§ **PROBLEMS**:
(1) From the IPsec troubleshooting thread, write out the passage between "there are no" and "disable rp_filter ?", inclusive.
(2) List each command, file path, or setting that the replies in the IPsec troubleshooting thread say to check.
(3) Translate this sentence from the IPsec troubleshooting thread into Spanish: "there are no firewalls in the path or running locally on either the client or the server."

§ **DOCUMENT**:
## Begin

On Mon, 16 Aug 2021, brendan kearney wrote:
I have a road warrior config setup, and the tunnel establishes without issue. the problem i cannot track down is why the client never receives a reply (properly?). if i ping anything, or send any other traffic down the tunnel, i can see it on the "server" side. in the case of pings, i can see the response, but the client does not register the reply.
check on the client what "ipsec trafficstatus" says? If you see inBytes=0 then perhaps a a client side firewall is in the way. You can check /proc/net/xfrm_stat for non-zero listings indicating a problem with the IPsec policies or states.
there are no firewalls in the path or running locally on either the client or the server. where can i look for why traffic is not registering with the client (i believe its actually getting to the client)?
Check and /or disable rp_filter ?

## End

§ **DATA EXCERPT**:

## Begin

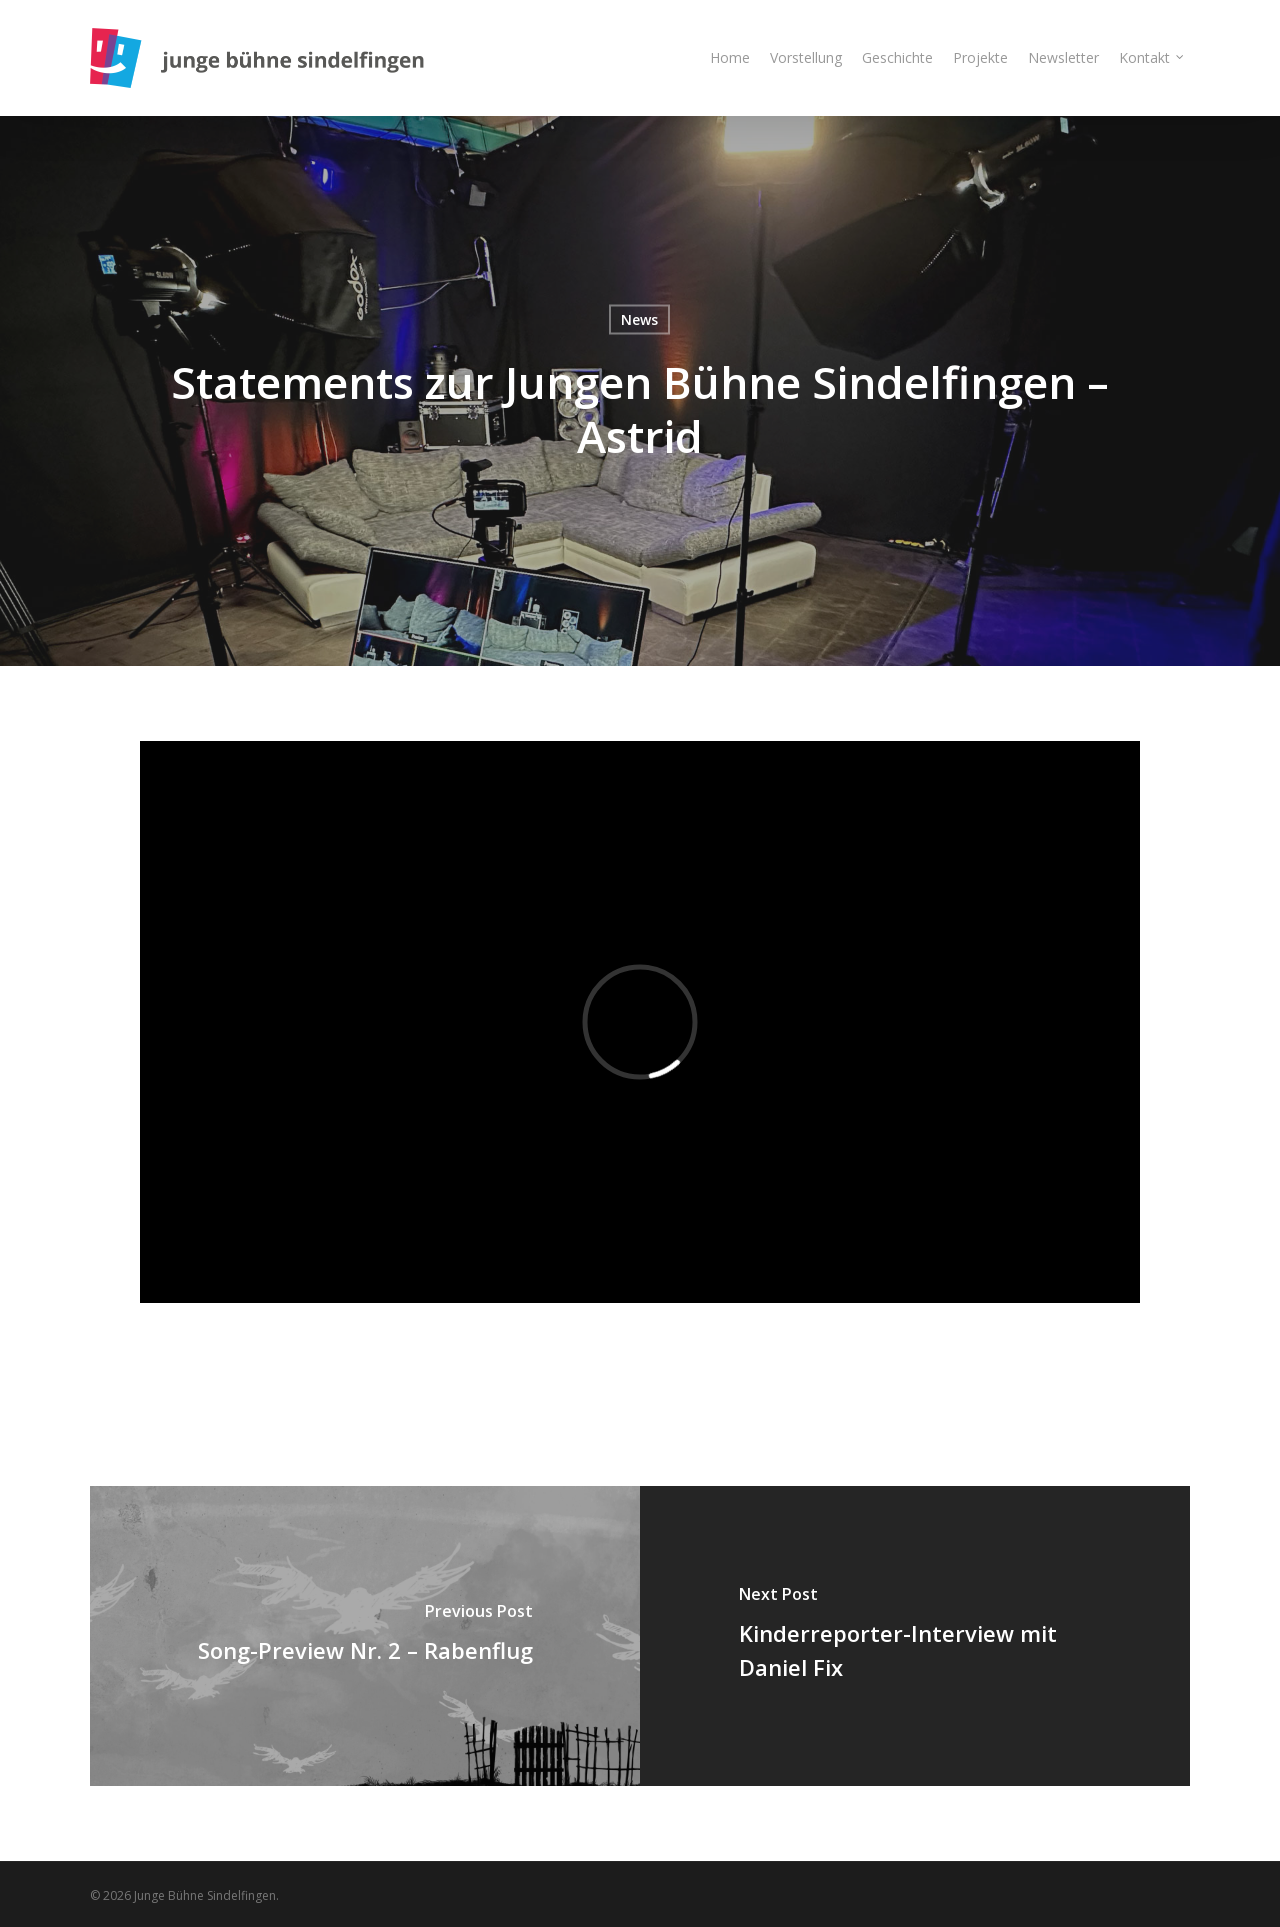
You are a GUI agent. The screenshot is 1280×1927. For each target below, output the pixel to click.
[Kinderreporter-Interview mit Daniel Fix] (915, 1636)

## End

§ **REPLIES**:
(1)
there are no firewalls in the path or running locally on either the client or the server. where can i look for why traffic is not registering with the client (i believe its actually getting to the client)?
Check and /or disable rp_filter ?

(2)
ipsec trafficstatus
/proc/net/xfrm_stat
rp_filter

(3) No hay cortafuegos en la ruta ni ejecutándose localmente ni en el cliente ni en el servidor.